A lawyer irritated by the folly of popular declamation is tempted to dismiss all objections to Coercion Acts, together with all arguments founded upon such objections, with one peremptory remark—namely, that since a law is merely a rule which men are compelled to obey by the power of the State, and Coercion is but another name for compulsory obedience to the law, to object to Coercion is in reality to object to law itself, or in effect to the existence of political society. The temptation to cut down a popular delusion by some such summary criticism as this is great, but it is a temptation which at all costs must be resisted. Vague ideas, which have obtained general currency, are, in spite of their inaccuracy, the outgrowth for the most part of reasonable feeling. Whoever wishes to meet, and, if need be, dispel the antipathy to Coercion Acts, must try to understand what is the meaning which sensible men attach to the word "Coercion," what is the conviction represented by the dislike to Coercion Acts, how this dislike may be lessened, and, for the purpose with which these pages are written, how far the disapproval of Coercion Acts provides a reason in favour of Home Rule.

Of all the terms which at the present moment confuse public judgment, none is more vague and misleading than the word "Coercion" when applied to every stringent attempt to enforce in Ireland obedience to the law of the land.

Coercion means and includes two different though closely connected ideas which the laxity of popular thought fails to distinguish.
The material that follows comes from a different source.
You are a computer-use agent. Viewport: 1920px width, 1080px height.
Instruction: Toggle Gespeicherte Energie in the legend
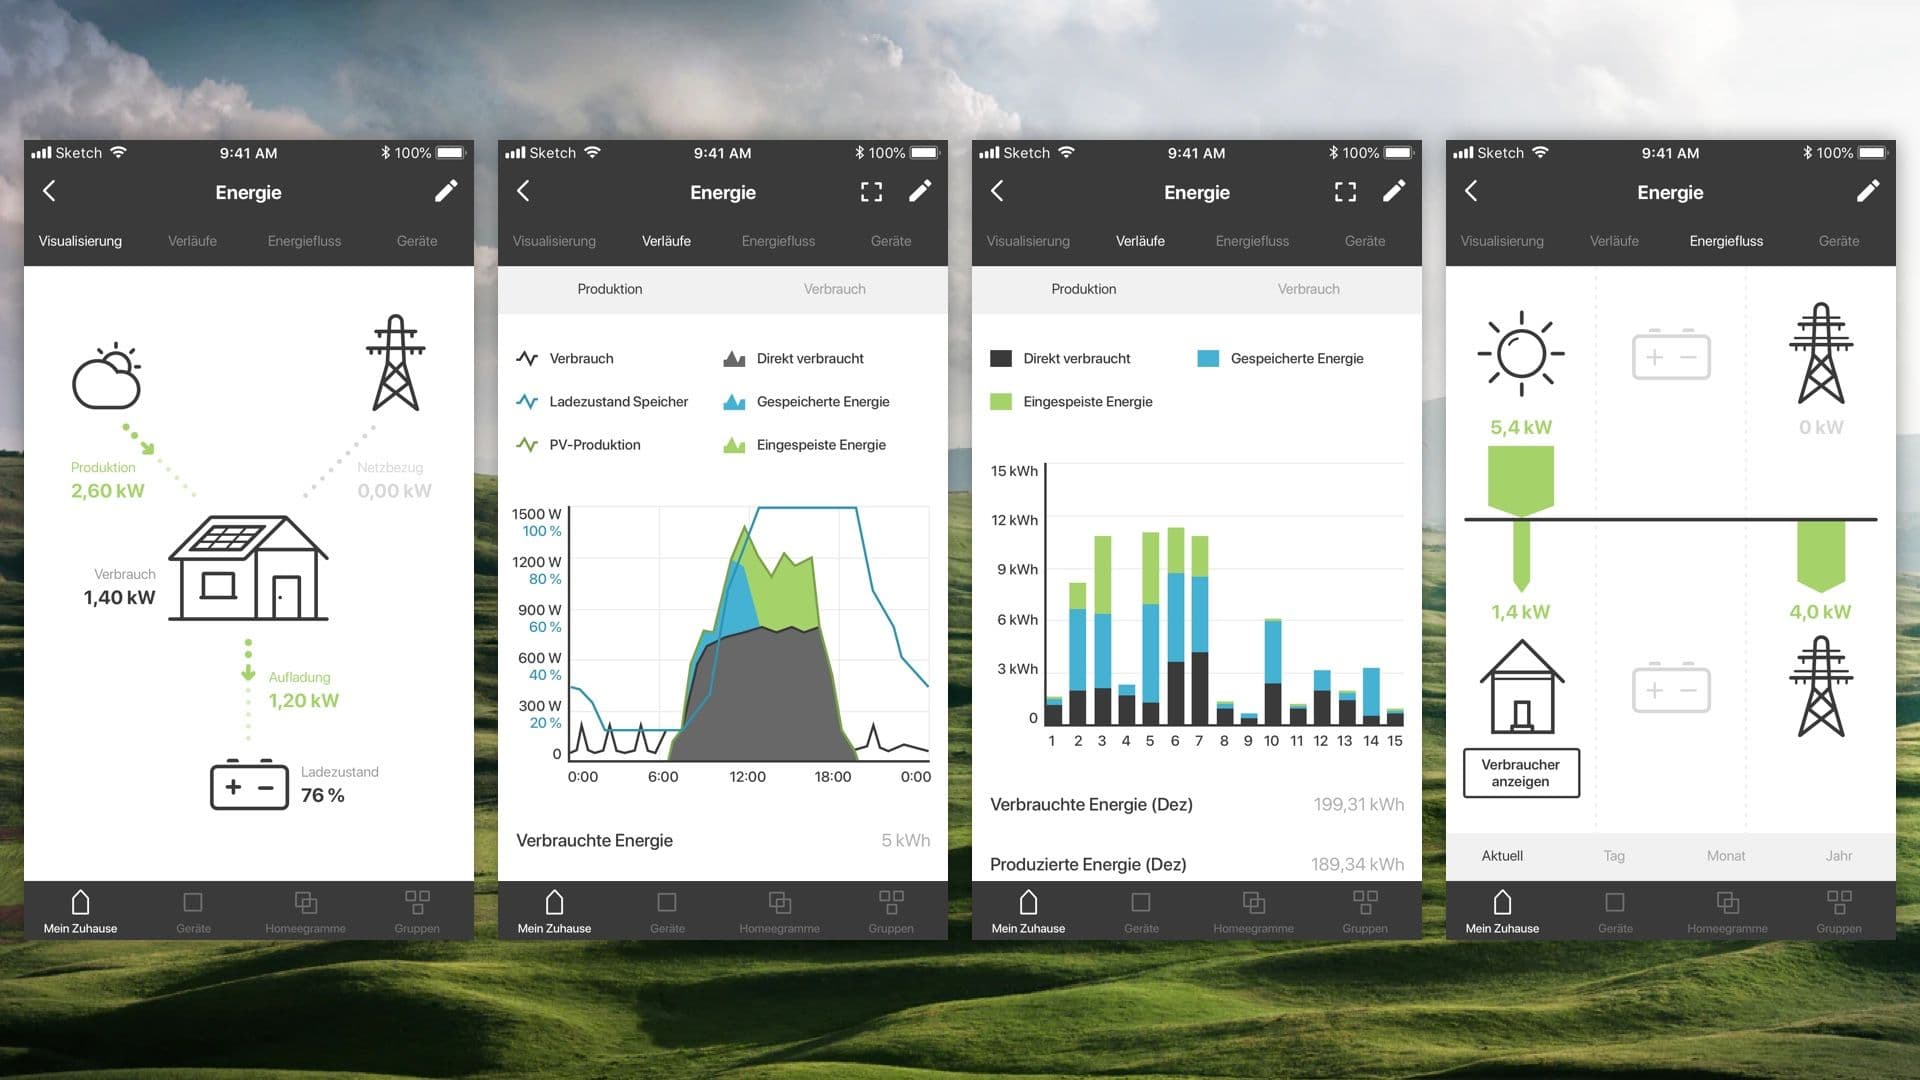(1280, 358)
First.—Coercion means any attempt to enforce a law among people whose moral sympathies are at variance with the law itself. In this sense Coercion is opposed to that enforcement of ordinary law with which we are all familiar. Thus, to punish a Ritualist for not conforming to the judgment of the Privy Council, to enforce vaccination at Leicester, to compel a Quaker to pay tithes, to eject an Irish tenant from the farm he has occupied, to drag him into Court and seize his goods if he does not pay his rent, to punish severely resistance to the Sheriff's officer, or to the bailiff who gives effect to the rights of an Irish landlord, are in popular estimation proceedings which according to the nature of the law put in force are stigmatised as persecution or Coercion. They certainly differ from the compulsion by which common debtors are compelled to pay their debts, or thieves are prevented from picking pockets or breaking into houses. The difference lies in this. Where the enforcement of the law is called "Coercion," not only does the criminal think himself in the right, or at any rate think the law a wrongful law, but also the society to which he belongs holds that the law-breaker is maintaining a moral right against an immoral law. The anti-vaccinator is deemed a martyr at Leicester, the farmer who will not pay his rent is thought a patriot at Cork. Where the enforcement of the law is not popularly deemed coercion the law-breaker does not suppose himself to be in the right, and still less do his associates think him morally praiseworthy. A thief does not in general hold any theory about the rightness of larceny, and there is no society in the United Kingdom at least who deny the moral validity of the Eighth Commandment.